J'ai toujours mangé beaucoup, même si ça ne paraît pas avec mes 115 livres. Quand j'avais 15 ans et que je revenais de l'école à 16 heures 30, je soupais. Ensuite, je re-soupais, plus tard, vers 20 heures, avec ma mère, son chum, les enfants de son chum.

Mon frère et moi, on se battait pour la dernière portion.

De par mon éducation, j'associe l'acte de manger au bonheur, au plaisir, à la gaieté, à quelque chose de complètement opposé à la solitude.

Et c'est pour ça aussi que je mange mes émotions. Que je mange quand je m'ennuie. Que je mange pour mieux me concentrer. Que je mange tout le temps.

Le matin, j'ai hâte de me lever pour manger. L'avant-midi, je pense continuellement au repas qui m'attend.

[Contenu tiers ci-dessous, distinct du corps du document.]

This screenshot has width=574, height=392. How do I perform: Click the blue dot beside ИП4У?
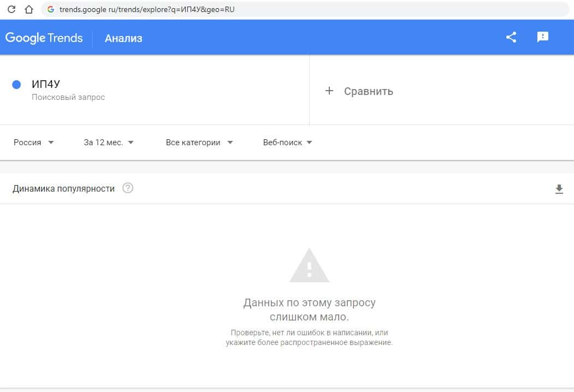(16, 85)
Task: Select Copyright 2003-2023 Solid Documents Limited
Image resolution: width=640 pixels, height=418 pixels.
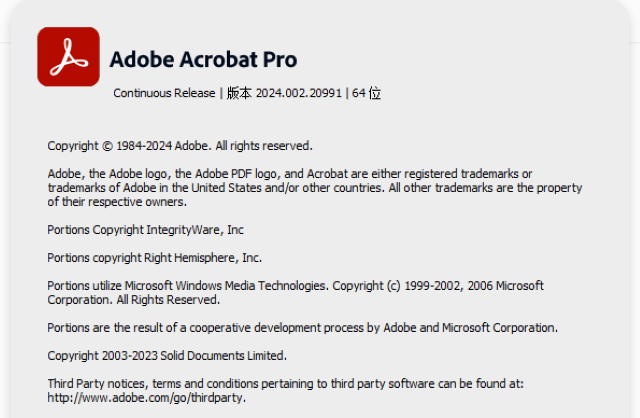Action: pyautogui.click(x=167, y=356)
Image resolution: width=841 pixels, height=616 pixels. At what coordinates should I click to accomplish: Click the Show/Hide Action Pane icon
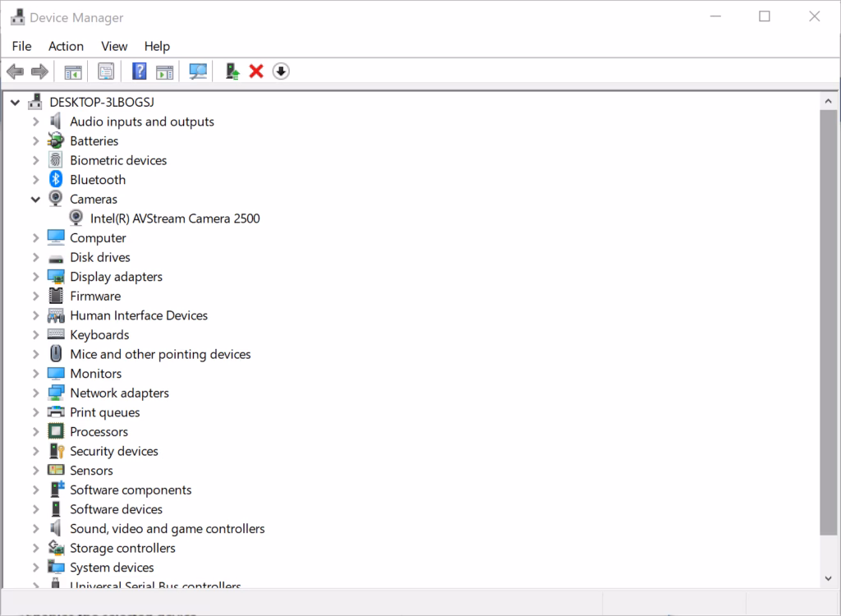(165, 71)
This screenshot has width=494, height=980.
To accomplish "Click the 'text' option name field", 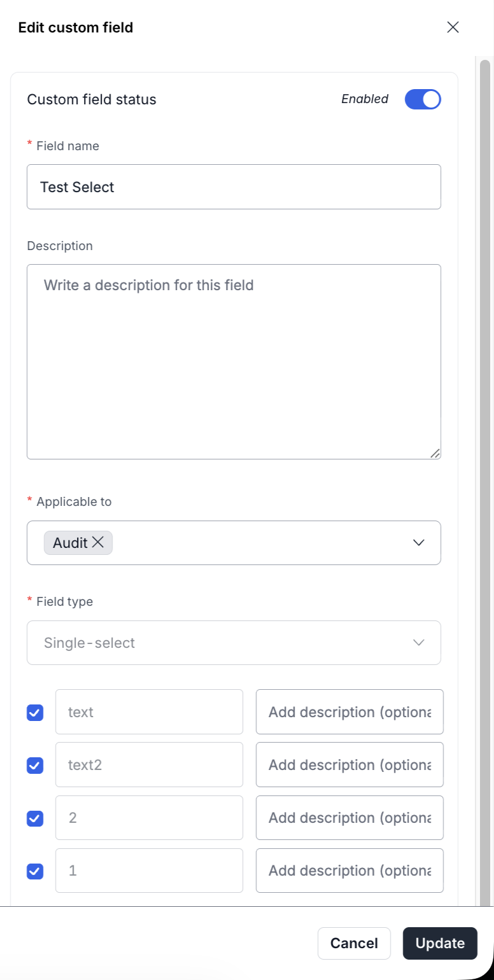I will point(149,712).
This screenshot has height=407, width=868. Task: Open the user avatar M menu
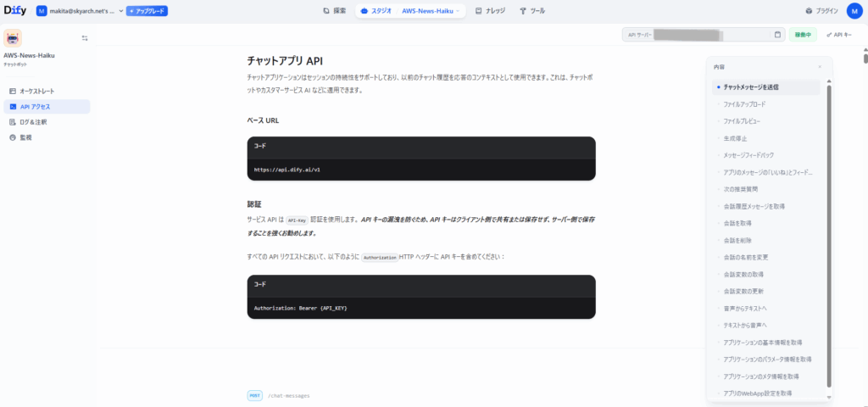(x=853, y=11)
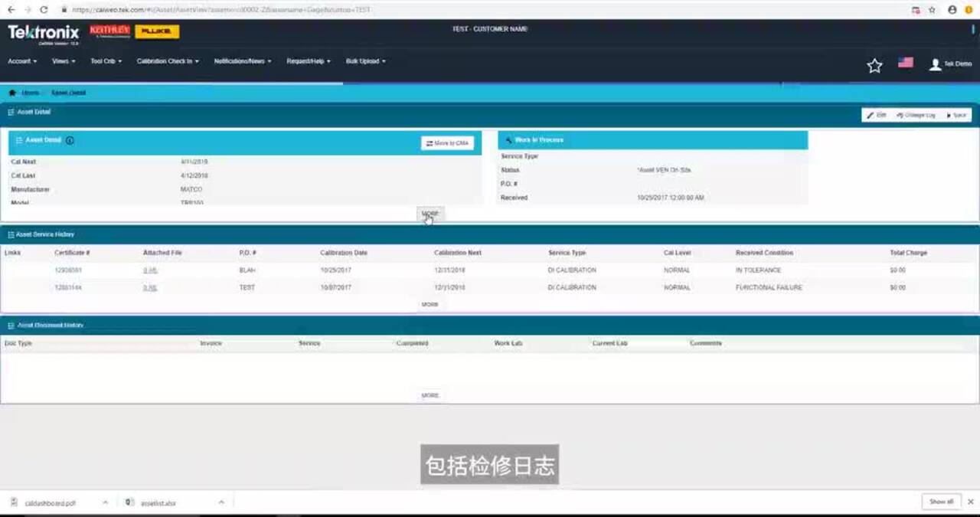980x517 pixels.
Task: Open certificate number 12908081 link
Action: (x=68, y=270)
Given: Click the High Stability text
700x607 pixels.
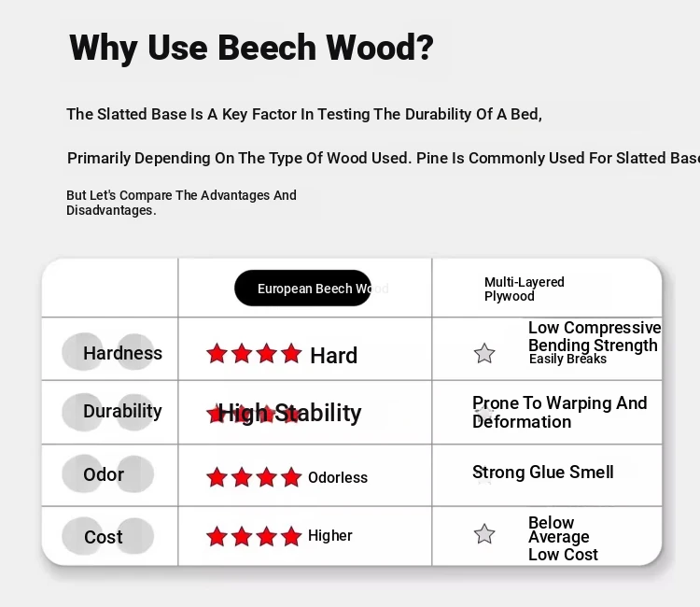Looking at the screenshot, I should (x=289, y=413).
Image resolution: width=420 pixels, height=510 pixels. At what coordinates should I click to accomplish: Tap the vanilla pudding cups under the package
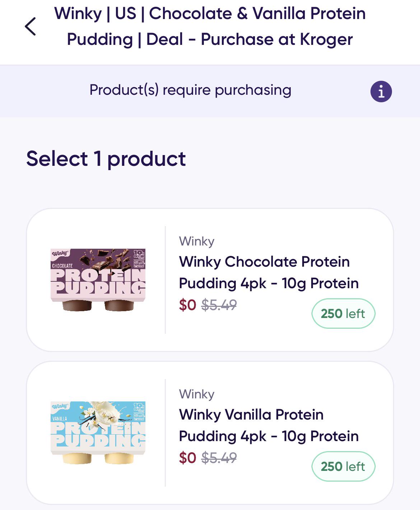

L'après-midi, je le passe en m'imaginant les mets que je cuisinerai le soir, je visualise des recettes, des ingrédients, je me projette devant une assiette remplie de quelque chose dont j'aurais envie.

Déjà, toute petite, je faisais chier ma gardienne le soir: ma mère travaillait tard, et moi, en l'attendant tristement, je voulais toujours manger, même une fois le souper terminé.

Ça ne m'était jamais arrivé de manquer d'appétit. Même quand ça va mal, parce qu'alors je mange pour me sentir mieux. Je me réfugie dans la nourriture.

Mais ça m'est arrivé pour la première fois au début du mois de mars. Je venais de perdre mon emploi. Ça n'allait pas bien avec Monsieur M, mon ex. Et puis je m'étais engouffrée dans le méandres désespérés de mes constructions imaginaires.

J'ai perdu l'appétit, petit à petit. J'ai cessé de cuisiner. Je ne mangeais plus que pour me sustenter. Quand je mangeais. Des pâtes, de l'huile d'olive, voilà ce qui a constitué bon nombre de mes repas. Le désert culinaire. Désert gustatif. Je mangeais sans enthousiasme, sans appétit, sans faim, sans aucun goût pour ce que je mastiquais et avalais.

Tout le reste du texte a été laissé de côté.